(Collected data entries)
BEGIN

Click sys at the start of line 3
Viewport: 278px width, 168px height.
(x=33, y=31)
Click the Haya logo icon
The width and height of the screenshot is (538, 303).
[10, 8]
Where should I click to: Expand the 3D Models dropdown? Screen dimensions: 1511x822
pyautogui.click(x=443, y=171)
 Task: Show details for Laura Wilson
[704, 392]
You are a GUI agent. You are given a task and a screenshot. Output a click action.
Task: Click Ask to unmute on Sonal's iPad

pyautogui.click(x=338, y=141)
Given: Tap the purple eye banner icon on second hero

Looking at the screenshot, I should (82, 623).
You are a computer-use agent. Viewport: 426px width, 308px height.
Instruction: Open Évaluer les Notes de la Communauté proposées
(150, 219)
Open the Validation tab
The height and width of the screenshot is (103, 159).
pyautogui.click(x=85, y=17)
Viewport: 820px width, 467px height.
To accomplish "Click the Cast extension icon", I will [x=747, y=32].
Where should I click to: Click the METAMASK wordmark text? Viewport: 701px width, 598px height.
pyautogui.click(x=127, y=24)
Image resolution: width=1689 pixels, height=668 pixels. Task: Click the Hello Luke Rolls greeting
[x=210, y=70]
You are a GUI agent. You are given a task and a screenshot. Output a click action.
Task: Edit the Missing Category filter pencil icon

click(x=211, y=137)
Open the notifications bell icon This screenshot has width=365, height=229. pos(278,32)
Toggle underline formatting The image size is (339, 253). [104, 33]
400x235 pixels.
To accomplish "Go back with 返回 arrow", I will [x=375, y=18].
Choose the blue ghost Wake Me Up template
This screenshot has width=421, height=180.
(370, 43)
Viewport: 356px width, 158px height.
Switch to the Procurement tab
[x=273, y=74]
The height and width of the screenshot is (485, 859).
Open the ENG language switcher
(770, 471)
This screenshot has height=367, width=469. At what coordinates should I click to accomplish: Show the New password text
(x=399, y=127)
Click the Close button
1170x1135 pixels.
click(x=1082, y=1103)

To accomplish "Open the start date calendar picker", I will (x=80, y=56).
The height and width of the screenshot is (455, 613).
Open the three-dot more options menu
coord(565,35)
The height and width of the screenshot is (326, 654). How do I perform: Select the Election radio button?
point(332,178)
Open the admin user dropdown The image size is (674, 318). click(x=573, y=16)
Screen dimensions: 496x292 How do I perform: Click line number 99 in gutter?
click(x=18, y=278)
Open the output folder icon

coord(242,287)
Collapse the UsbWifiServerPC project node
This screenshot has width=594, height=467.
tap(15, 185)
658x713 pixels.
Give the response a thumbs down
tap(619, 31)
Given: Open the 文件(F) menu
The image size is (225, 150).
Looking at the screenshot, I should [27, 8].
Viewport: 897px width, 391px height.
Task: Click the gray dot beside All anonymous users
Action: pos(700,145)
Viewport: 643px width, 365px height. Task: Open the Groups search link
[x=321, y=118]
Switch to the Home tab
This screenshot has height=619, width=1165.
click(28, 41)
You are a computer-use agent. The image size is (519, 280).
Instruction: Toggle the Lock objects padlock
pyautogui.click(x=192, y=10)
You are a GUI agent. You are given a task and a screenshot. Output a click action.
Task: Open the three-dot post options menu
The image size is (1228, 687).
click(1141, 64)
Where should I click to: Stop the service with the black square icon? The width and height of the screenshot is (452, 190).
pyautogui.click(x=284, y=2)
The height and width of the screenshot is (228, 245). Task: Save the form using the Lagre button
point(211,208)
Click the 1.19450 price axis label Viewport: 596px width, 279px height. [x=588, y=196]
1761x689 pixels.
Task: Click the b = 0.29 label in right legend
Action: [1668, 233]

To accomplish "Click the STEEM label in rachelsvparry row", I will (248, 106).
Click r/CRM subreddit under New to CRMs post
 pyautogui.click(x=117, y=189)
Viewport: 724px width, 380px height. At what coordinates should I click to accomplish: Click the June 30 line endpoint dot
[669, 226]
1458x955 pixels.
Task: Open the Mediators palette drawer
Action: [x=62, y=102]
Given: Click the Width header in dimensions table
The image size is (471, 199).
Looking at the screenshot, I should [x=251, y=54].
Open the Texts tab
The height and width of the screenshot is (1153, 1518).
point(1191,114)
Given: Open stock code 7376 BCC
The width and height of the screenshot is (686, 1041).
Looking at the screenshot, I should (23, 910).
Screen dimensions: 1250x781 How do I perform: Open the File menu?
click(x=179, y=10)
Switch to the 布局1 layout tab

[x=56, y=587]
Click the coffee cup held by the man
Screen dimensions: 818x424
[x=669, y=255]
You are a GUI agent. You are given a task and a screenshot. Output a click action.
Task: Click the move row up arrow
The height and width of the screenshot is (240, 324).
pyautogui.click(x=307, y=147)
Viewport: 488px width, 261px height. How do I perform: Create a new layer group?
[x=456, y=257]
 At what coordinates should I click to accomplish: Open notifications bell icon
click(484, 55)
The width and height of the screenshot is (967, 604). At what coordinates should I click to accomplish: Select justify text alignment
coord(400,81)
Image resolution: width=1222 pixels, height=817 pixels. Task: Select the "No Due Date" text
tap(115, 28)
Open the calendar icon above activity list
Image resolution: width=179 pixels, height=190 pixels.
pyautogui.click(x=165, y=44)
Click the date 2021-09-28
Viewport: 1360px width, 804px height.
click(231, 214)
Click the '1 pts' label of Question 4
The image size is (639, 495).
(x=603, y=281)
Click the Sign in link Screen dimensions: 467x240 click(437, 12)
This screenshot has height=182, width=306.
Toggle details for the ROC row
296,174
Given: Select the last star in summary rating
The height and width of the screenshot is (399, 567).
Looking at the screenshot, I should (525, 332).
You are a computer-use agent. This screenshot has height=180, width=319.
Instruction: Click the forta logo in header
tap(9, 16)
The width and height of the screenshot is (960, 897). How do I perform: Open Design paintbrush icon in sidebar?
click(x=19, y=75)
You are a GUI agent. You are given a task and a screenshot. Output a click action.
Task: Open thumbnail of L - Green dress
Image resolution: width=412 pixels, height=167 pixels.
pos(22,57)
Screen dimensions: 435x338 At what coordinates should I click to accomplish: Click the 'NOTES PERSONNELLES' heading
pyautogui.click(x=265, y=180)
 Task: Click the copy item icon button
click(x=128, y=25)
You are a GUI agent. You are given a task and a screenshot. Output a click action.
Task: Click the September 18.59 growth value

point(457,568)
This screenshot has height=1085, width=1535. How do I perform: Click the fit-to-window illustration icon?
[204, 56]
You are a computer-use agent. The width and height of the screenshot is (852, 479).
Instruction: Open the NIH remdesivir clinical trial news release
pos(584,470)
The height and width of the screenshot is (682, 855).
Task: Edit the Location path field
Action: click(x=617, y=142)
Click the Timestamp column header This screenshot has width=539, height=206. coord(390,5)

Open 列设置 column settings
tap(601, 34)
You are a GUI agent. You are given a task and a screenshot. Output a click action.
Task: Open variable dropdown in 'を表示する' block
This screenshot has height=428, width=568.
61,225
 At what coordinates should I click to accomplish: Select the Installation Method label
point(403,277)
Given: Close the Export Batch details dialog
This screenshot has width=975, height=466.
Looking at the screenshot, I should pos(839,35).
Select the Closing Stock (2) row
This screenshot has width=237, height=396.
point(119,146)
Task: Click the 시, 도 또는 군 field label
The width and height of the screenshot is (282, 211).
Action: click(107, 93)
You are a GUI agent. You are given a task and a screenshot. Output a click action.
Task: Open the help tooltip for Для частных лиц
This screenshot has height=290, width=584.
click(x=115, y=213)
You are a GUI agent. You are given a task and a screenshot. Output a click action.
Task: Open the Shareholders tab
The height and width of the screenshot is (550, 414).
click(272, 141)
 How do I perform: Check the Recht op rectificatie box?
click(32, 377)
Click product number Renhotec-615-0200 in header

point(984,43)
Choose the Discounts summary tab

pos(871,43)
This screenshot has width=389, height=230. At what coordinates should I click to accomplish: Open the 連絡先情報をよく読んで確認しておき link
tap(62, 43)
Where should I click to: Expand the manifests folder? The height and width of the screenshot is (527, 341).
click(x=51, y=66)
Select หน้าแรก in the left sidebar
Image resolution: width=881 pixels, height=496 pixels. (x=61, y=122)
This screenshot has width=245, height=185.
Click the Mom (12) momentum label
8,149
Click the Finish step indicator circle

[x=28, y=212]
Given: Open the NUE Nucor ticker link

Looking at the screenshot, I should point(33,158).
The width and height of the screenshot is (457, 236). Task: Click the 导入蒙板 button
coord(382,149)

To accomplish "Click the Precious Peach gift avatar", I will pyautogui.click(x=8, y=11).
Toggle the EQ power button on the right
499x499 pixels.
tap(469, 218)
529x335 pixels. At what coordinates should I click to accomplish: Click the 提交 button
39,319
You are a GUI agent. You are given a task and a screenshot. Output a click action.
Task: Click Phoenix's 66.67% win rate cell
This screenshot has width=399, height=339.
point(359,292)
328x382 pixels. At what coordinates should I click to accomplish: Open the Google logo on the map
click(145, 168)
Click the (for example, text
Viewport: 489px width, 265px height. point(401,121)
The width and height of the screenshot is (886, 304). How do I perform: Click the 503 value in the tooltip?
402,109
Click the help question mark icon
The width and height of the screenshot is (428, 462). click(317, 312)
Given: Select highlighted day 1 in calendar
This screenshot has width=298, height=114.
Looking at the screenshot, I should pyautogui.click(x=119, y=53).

END

## WORK INSTRUCTION
Among the entries above, the line containing "Viewport: 643px width, 365px", the line containing "Given: Click the", and all lines between them are to be restated word for word; nothing else belongs in the reply.

## EXPECTED ANSWER
Viewport: 643px width, 365px height. Task: Open the Groups search link
[x=321, y=118]
Switch to the Home tab
This screenshot has height=619, width=1165.
click(28, 41)
You are a computer-use agent. The image size is (519, 280).
Instruction: Toggle the Lock objects padlock
pyautogui.click(x=192, y=10)
You are a GUI agent. You are given a task and a screenshot. Output a click action.
Task: Open the three-dot post options menu
The image size is (1228, 687).
click(1141, 64)
Where should I click to: Stop the service with the black square icon? The width and height of the screenshot is (452, 190).
pyautogui.click(x=284, y=2)
The height and width of the screenshot is (228, 245). Task: Save the form using the Lagre button
point(211,208)
Click the 1.19450 price axis label Viewport: 596px width, 279px height. [x=588, y=196]
1761x689 pixels.
Task: Click the b = 0.29 label in right legend
Action: [1668, 233]

To accomplish "Click the STEEM label in rachelsvparry row", I will (248, 106).
Click r/CRM subreddit under New to CRMs post
 pyautogui.click(x=117, y=189)
Viewport: 724px width, 380px height. At what coordinates should I click to accomplish: Click the June 30 line endpoint dot
[669, 226]
1458x955 pixels.
Task: Open the Mediators palette drawer
Action: [x=62, y=102]
Given: Click the Width header in dimensions table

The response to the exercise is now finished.